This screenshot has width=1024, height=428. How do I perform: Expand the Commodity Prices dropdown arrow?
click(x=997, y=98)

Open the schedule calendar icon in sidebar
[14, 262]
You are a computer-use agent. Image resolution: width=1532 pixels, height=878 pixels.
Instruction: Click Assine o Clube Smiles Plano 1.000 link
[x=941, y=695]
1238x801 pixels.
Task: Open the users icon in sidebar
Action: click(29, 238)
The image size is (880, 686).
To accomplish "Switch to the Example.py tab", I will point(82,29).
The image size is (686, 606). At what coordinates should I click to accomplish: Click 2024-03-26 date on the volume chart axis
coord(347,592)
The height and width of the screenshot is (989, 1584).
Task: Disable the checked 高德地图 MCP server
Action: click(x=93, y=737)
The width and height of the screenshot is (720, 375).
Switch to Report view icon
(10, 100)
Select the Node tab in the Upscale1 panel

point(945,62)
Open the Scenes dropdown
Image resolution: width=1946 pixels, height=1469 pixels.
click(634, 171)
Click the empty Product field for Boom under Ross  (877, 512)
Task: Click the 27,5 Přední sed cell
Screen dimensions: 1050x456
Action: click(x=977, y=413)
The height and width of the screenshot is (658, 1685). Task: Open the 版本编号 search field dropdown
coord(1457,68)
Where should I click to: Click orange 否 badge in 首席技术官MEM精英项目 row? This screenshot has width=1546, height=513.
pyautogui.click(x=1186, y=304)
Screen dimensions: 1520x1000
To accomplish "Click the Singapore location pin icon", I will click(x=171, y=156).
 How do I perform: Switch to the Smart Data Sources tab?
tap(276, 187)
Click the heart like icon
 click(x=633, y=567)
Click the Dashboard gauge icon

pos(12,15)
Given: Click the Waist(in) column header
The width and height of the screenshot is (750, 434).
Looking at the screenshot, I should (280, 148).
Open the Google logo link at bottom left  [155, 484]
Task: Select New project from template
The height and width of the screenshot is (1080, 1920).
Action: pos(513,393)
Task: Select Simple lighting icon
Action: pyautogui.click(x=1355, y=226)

# Challenge
Rewrite all of the data above, changing "Screen dimensions" to "Screen size" everywhere it appears and leaving everything else as it is.

# Exercise answer
This screenshot has width=1024, height=428. How do I perform: Expand the Commodity Prices dropdown arrow?
click(x=997, y=98)

Open the schedule calendar icon in sidebar
[14, 262]
You are a computer-use agent. Image resolution: width=1532 pixels, height=878 pixels.
Instruction: Click Assine o Clube Smiles Plano 1.000 link
[x=941, y=695]
1238x801 pixels.
Task: Open the users icon in sidebar
Action: click(29, 238)
The image size is (880, 686).
To accomplish "Switch to the Example.py tab", I will point(82,29).
The image size is (686, 606). At what coordinates should I click to accomplish: Click 2024-03-26 date on the volume chart axis
coord(347,592)
The height and width of the screenshot is (989, 1584).
Task: Disable the checked 高德地图 MCP server
Action: click(x=93, y=737)
The width and height of the screenshot is (720, 375).
Switch to Report view icon
(10, 100)
Select the Node tab in the Upscale1 panel

point(945,62)
Open the Scenes dropdown
Image resolution: width=1946 pixels, height=1469 pixels.
click(634, 171)
Click the empty Product field for Boom under Ross  (877, 512)
Task: Click the 27,5 Přední sed cell
Screen size: 1050x456
Action: click(x=977, y=413)
The height and width of the screenshot is (658, 1685). Task: Open the 版本编号 search field dropdown
coord(1457,68)
Where should I click to: Click orange 否 badge in 首席技术官MEM精英项目 row? This screenshot has width=1546, height=513.
pyautogui.click(x=1186, y=304)
Screen size: 1520x1000
To accomplish "Click the Singapore location pin icon", I will click(x=171, y=156).
 How do I perform: Switch to the Smart Data Sources tab?
tap(276, 187)
Click the heart like icon
 click(x=633, y=567)
Click the Dashboard gauge icon

pos(12,15)
Given: Click the Waist(in) column header
The width and height of the screenshot is (750, 434).
Looking at the screenshot, I should (280, 148).
Open the Google logo link at bottom left  [155, 484]
Task: Select New project from template
The height and width of the screenshot is (1080, 1920).
Action: pos(513,393)
Task: Select Simple lighting icon
Action: pyautogui.click(x=1355, y=226)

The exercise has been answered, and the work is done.